━━━━━ Supplied material ━━━━━

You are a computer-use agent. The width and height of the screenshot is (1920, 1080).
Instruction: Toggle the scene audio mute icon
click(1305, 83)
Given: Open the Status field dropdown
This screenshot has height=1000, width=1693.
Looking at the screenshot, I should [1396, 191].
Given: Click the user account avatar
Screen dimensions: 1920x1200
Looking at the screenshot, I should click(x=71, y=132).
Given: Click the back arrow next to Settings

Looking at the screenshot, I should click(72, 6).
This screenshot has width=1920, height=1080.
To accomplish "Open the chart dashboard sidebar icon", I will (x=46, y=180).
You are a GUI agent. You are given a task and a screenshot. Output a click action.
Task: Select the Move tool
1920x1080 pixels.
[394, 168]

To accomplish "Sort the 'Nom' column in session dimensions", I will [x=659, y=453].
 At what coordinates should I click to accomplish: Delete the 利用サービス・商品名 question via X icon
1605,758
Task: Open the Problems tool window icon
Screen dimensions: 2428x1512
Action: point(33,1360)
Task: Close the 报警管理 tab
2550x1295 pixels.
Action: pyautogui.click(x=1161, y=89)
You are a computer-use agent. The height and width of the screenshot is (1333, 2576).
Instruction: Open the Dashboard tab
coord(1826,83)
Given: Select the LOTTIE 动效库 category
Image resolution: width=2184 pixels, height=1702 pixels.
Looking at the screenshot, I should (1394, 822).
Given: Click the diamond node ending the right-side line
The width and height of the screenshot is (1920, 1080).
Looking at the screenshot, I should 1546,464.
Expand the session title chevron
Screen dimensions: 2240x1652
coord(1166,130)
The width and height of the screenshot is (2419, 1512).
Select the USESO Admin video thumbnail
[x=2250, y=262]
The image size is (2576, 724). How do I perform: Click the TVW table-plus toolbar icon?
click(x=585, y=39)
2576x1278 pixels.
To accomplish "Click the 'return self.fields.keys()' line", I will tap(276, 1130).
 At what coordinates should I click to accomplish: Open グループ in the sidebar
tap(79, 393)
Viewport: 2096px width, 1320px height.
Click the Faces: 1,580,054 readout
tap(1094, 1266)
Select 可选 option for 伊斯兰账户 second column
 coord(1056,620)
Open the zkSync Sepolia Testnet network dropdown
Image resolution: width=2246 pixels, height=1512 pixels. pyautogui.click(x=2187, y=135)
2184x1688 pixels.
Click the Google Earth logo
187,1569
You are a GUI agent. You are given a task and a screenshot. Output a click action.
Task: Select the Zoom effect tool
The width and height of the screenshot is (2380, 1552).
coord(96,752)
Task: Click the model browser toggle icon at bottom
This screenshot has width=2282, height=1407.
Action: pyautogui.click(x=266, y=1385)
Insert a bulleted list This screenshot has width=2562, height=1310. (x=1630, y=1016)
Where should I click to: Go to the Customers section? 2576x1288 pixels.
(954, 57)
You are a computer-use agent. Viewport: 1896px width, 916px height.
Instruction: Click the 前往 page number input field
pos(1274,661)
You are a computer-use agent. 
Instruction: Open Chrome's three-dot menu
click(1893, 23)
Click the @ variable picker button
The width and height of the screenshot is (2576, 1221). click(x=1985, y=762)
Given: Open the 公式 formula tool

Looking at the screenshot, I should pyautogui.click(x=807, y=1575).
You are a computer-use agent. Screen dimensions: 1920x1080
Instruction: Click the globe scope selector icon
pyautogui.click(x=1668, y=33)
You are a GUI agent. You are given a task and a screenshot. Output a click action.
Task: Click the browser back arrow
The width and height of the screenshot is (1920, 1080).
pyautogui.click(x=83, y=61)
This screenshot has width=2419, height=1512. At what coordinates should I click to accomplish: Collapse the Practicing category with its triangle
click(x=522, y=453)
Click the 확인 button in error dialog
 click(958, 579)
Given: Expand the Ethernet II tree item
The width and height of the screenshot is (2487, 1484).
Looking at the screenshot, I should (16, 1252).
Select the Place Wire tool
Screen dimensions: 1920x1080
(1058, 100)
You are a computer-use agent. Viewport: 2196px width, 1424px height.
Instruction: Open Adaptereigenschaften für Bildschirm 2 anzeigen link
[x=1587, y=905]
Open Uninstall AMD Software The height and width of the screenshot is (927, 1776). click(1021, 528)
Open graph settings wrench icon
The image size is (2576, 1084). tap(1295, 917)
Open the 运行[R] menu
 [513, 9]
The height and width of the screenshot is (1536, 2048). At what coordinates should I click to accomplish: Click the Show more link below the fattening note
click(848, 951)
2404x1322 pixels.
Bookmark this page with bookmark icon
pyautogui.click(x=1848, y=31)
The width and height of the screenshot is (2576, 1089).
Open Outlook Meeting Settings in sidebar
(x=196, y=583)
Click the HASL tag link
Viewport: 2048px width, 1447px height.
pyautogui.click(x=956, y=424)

━━━━━

**Work task:**
Your output should be an exact copy of the lines from the one containing "Instruction: Open Adaptereigenschaften" through the last line of the data above.

**Answer to this task:**
Instruction: Open Adaptereigenschaften für Bildschirm 2 anzeigen link
[x=1587, y=905]
Open Uninstall AMD Software The height and width of the screenshot is (927, 1776). click(1021, 528)
Open graph settings wrench icon
The image size is (2576, 1084). tap(1295, 917)
Open the 运行[R] menu
 [513, 9]
The height and width of the screenshot is (1536, 2048). At what coordinates should I click to accomplish: Click the Show more link below the fattening note
click(848, 951)
2404x1322 pixels.
Bookmark this page with bookmark icon
pyautogui.click(x=1848, y=31)
The width and height of the screenshot is (2576, 1089).
Open Outlook Meeting Settings in sidebar
(x=196, y=583)
Click the HASL tag link
Viewport: 2048px width, 1447px height.
pyautogui.click(x=956, y=424)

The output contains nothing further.